Isolation and identification of some gram-negative bacteria from cockroaches collected from hospital, restaurant and slum areas of Dhaka city, Bangladesh
Keywords:Cockroaches, Gram-negative bacteria, Isolation, Dhaka City
The study was conducted to identify the bacteriological quality from different species of cockroaches in three study areas in Dhaka city. A total of 15 cockroaches was collected from three different selected study areas, viz. Penang Restaurant of Bakshi Bazar, Sir Salimullah Medical College Mitford Hospital and Urban slum of Kamalapur, Dhaka.

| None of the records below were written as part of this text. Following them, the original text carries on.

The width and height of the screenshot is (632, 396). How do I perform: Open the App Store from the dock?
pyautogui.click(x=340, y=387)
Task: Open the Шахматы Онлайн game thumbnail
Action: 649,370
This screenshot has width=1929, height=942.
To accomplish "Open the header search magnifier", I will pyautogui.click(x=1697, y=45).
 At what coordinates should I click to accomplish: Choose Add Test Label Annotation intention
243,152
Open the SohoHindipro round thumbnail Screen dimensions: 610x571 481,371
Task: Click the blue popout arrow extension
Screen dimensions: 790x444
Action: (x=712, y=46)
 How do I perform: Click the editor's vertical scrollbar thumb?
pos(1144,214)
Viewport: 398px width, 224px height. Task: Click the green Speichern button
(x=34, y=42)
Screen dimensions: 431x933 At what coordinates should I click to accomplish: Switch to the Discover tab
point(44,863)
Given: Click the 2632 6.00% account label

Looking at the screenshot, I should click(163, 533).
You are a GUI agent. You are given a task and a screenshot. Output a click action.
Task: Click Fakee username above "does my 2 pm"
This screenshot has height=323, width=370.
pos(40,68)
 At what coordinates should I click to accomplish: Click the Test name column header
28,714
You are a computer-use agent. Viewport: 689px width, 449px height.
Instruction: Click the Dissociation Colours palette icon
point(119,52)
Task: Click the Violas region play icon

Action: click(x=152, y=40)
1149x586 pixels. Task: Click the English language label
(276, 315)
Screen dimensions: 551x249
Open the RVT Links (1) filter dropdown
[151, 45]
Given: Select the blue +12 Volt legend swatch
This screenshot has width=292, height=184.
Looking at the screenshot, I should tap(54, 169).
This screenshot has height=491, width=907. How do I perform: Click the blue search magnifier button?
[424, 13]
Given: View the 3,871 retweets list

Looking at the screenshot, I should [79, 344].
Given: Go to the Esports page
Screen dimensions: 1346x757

Using detection keys, the cockroaches were identified as Periplaneta americana (53.33%), Blatella germanica (40%) and Blatta orientalis (6.67%). All of 15 cockroaches were used to isolate bacteria from external body surface and alimentary tract. A total of 48 isolates was obtained from these three species of cockroaches. Out of them 29 (60.42%) isolates were obtained from P. americana, 17 (35.42%) from B. germanica, and 2 (4.16%) from B. orientalis. Three Gram negative bacteria, viz. Klebsiella sp., Escherichia coli and Pseudomonas sp. were isolated from alimentary canal and external surface. On the external body surface 71.43% isolates were E. coli, 21.43% were Pseudomonas sp. and 7.14% were Klebsilella sp. In case of alimentary tract, 55.89% isolates were Pseudomonas sp., 23.52% were E. coli, and the rest 20.59% were Klebsiella sp. Comparison between study areas showed that the food handling area yielded maximum number (41.67%) of isolates and the urban slum yielded minimum number (25%) of isolates. In food handling isolates, 45% were Klebsiella, whereas E. coli and Pseudomonas sp. were 40% and 15%, respectively. In Hospital, E. coli was the most common (50%), followed by Klebsiella (37.5%) and Pseudomona sp. (12.50%). In urban slum, 41.67% isolates were Klebsiella sp., 41.67% were Pseudomonas sp. and 16.66% were E. coli. This study shows that cockroaches carry several Gram-negative bacteria on their body surface and alimentary tract and play a role in bacterial transmission to human.